§ **AIM OF THE TASK**:
Render the material starting at the line that contains "Task: Open the foo-software" and ending at the line that contains "coord(40,33)" as a numbered list, with blank lines left out.

§ **MATERIAL PROVIDED**:
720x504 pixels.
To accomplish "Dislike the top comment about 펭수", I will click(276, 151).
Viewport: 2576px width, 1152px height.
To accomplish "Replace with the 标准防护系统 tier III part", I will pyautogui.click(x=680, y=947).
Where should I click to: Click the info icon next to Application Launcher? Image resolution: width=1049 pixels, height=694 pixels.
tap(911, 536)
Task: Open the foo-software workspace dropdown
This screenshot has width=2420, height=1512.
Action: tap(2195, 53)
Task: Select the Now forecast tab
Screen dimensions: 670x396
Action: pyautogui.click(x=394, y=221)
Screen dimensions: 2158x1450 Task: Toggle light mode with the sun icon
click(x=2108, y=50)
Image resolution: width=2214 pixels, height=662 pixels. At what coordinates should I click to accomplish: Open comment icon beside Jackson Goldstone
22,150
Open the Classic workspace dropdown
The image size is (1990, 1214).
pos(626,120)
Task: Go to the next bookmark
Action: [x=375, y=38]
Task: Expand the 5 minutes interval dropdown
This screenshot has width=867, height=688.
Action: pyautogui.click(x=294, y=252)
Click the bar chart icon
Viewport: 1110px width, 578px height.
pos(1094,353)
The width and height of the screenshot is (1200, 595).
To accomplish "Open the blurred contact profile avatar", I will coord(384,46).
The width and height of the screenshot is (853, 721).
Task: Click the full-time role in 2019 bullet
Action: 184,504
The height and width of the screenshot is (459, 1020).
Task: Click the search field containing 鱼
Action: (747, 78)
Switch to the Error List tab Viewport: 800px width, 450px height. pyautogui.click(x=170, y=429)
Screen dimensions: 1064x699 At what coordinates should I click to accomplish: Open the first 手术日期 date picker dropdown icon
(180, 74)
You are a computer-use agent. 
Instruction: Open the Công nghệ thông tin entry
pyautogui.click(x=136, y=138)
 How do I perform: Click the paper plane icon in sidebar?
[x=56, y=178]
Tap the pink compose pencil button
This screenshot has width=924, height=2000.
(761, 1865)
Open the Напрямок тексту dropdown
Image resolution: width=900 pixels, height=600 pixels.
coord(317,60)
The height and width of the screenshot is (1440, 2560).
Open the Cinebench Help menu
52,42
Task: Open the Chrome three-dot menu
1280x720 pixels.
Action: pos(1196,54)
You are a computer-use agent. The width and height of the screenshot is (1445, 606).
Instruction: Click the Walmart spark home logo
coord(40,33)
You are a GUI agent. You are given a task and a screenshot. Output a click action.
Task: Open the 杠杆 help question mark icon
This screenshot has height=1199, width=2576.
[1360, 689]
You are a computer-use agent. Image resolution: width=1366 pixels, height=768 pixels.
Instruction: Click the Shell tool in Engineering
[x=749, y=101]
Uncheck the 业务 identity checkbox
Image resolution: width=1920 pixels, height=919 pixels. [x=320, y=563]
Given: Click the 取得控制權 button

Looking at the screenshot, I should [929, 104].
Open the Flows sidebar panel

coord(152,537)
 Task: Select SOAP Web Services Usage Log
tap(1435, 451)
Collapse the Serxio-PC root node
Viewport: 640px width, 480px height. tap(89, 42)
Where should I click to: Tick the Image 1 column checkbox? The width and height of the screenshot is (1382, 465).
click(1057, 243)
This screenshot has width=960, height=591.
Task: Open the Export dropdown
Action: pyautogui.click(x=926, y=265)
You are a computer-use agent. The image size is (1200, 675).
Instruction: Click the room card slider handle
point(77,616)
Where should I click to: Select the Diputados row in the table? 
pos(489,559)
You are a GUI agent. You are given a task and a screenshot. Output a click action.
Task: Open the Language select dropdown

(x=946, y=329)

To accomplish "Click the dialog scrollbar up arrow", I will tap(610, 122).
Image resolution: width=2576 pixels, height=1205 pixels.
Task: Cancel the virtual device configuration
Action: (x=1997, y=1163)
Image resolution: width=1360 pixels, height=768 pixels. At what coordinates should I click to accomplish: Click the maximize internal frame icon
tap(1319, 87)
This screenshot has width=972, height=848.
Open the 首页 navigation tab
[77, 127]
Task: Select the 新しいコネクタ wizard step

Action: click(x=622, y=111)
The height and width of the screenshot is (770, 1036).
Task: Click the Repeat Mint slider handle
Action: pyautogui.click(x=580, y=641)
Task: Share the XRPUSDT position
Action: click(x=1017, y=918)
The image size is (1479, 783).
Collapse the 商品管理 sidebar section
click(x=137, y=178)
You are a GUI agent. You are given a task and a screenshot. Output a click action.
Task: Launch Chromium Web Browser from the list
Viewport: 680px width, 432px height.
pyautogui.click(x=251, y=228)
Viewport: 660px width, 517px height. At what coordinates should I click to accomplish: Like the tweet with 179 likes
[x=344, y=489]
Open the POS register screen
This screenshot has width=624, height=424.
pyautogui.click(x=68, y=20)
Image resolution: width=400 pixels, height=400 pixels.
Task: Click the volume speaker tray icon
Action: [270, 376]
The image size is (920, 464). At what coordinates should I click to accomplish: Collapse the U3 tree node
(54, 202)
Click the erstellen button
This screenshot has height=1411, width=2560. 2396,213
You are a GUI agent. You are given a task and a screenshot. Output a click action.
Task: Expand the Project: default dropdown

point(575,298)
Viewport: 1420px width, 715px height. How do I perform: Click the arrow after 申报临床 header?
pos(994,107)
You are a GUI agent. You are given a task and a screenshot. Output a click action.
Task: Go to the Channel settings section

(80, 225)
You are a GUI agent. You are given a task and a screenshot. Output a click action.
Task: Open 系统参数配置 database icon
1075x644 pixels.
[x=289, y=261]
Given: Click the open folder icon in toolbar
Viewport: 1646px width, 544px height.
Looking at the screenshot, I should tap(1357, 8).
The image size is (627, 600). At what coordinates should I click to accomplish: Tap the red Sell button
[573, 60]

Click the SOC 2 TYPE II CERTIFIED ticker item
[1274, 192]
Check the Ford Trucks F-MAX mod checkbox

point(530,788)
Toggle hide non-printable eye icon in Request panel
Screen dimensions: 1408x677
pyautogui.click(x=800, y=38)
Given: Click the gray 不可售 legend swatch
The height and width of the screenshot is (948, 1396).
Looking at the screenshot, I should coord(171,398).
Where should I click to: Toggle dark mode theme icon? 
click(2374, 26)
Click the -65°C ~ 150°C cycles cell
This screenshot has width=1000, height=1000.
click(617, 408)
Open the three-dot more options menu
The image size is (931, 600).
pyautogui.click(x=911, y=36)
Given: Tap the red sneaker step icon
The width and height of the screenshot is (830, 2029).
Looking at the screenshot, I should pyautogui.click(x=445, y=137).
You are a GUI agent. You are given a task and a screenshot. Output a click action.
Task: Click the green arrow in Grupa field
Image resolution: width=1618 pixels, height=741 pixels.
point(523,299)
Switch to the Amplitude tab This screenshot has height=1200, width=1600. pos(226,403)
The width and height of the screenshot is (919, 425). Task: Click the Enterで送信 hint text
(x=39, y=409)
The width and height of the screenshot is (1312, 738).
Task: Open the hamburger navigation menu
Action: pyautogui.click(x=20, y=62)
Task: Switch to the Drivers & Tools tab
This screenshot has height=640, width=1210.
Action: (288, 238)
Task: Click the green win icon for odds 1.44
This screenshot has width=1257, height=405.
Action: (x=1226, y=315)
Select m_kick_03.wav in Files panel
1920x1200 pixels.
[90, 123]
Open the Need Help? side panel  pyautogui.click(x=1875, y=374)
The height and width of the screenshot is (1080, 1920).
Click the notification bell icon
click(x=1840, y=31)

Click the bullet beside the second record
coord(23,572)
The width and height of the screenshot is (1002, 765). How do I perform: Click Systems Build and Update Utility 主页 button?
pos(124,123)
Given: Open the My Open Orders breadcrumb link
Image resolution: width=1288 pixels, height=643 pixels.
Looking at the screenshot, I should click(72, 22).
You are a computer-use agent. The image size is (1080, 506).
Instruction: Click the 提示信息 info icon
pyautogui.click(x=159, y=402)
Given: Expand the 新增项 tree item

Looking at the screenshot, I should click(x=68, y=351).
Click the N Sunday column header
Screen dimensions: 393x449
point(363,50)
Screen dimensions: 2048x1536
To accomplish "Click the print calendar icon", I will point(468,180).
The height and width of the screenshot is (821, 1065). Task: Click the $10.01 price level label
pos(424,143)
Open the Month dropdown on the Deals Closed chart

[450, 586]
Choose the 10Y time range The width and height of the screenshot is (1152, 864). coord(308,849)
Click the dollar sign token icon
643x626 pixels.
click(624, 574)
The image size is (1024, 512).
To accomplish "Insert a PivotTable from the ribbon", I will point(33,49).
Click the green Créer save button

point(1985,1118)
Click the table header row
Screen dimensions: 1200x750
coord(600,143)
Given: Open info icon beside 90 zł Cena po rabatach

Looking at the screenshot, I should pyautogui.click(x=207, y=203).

§ **ANSWER IN FULL**:
1. Task: Open the foo-software workspace dropdown
2. This screenshot has width=2420, height=1512.
3. Action: tap(2195, 53)
4. Task: Select the Now forecast tab
5. Screen dimensions: 670x396
6. Action: pyautogui.click(x=394, y=221)
7. Screen dimensions: 2158x1450 Task: Toggle light mode with the sun icon
8. click(x=2108, y=50)
9. Image resolution: width=2214 pixels, height=662 pixels. At what coordinates should I click to accomplish: Open comment icon beside Jackson Goldstone
10. 22,150
11. Open the Classic workspace dropdown
12. The image size is (1990, 1214).
13. pos(626,120)
14. Task: Go to the next bookmark
15. Action: [x=375, y=38]
16. Task: Expand the 5 minutes interval dropdown
17. This screenshot has width=867, height=688.
18. Action: pyautogui.click(x=294, y=252)
19. Click the bar chart icon
20. Viewport: 1110px width, 578px height.
21. pos(1094,353)
22. The width and height of the screenshot is (1200, 595).
23. To accomplish "Open the blurred contact profile avatar", I will coord(384,46).
24. The width and height of the screenshot is (853, 721).
25. Task: Click the full-time role in 2019 bullet
26. Action: 184,504
27. The height and width of the screenshot is (459, 1020).
28. Task: Click the search field containing 鱼
29. Action: (747, 78)
30. Switch to the Error List tab Viewport: 800px width, 450px height. pyautogui.click(x=170, y=429)
31. Screen dimensions: 1064x699 At what coordinates should I click to accomplish: Open the first 手术日期 date picker dropdown icon
32. (180, 74)
33. You are a computer-use agent. 
34. Instruction: Open the Công nghệ thông tin entry
35. pyautogui.click(x=136, y=138)
36.  How do I perform: Click the paper plane icon in sidebar?
37. [x=56, y=178]
38. Tap the pink compose pencil button
39. This screenshot has width=924, height=2000.
40. (761, 1865)
41. Open the Напрямок тексту dropdown
42. Image resolution: width=900 pixels, height=600 pixels.
43. coord(317,60)
44. The height and width of the screenshot is (1440, 2560).
45. Open the Cinebench Help menu
46. 52,42
47. Task: Open the Chrome three-dot menu
48. 1280x720 pixels.
49. Action: pos(1196,54)
50. You are a computer-use agent. The width and height of the screenshot is (1445, 606).
51. Instruction: Click the Walmart spark home logo
52. coord(40,33)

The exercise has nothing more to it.